The Ln₂O₃–Cr₂O₃–B₂O₃ (Ln = Gd–Lu) ternary oxide systems were studied with PXRD. In these systems, it was found that the LnCr₃(BO₃)₄ borates were stable up to Ln = Er, after which LnCr(BO₃)₂ borates crystallized. It was established that LnCr₃(BO₃)₄ borates crystallized in rhombohedral (α-LnCr₃(BO₃)₄) and monoclinic (β-LnCr₃(BO₃)₄) polytype modifications.
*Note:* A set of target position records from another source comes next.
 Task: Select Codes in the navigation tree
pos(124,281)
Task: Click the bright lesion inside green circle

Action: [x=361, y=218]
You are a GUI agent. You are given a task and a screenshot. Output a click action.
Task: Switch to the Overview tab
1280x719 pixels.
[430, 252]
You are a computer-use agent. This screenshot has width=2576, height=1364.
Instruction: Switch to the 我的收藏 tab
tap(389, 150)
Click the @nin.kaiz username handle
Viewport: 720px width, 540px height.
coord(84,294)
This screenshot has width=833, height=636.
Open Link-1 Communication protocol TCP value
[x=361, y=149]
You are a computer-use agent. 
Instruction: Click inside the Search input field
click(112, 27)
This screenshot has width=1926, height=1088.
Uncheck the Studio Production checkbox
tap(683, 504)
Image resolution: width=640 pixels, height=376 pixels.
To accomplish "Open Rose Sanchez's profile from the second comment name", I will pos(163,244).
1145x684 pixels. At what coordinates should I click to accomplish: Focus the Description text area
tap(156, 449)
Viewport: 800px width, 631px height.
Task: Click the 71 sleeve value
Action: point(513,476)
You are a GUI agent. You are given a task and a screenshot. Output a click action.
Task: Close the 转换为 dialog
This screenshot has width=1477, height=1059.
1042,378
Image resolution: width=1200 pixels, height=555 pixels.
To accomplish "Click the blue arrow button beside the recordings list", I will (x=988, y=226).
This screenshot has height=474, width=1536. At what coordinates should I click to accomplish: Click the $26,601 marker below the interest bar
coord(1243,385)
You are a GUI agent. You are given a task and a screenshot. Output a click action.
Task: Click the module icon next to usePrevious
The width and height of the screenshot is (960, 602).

The latter prevailed at temperatures above 1100 °C. The melting points of LnCr₃(BO₃)₄ (Ln = Gd–Er) were slightly higher than those for LnAl₃(BO₃)₄ (Ln = Gd–Er). They increased with a decrease in the ionic radius of rare-earth ions for LnCr(BO₃)₂ (Ln = Ho–Lu) borates, while for LnCr₃(BO₃)₄ (Ln = Gd–Er) borates, they decreased to Ln = Dy and then increased.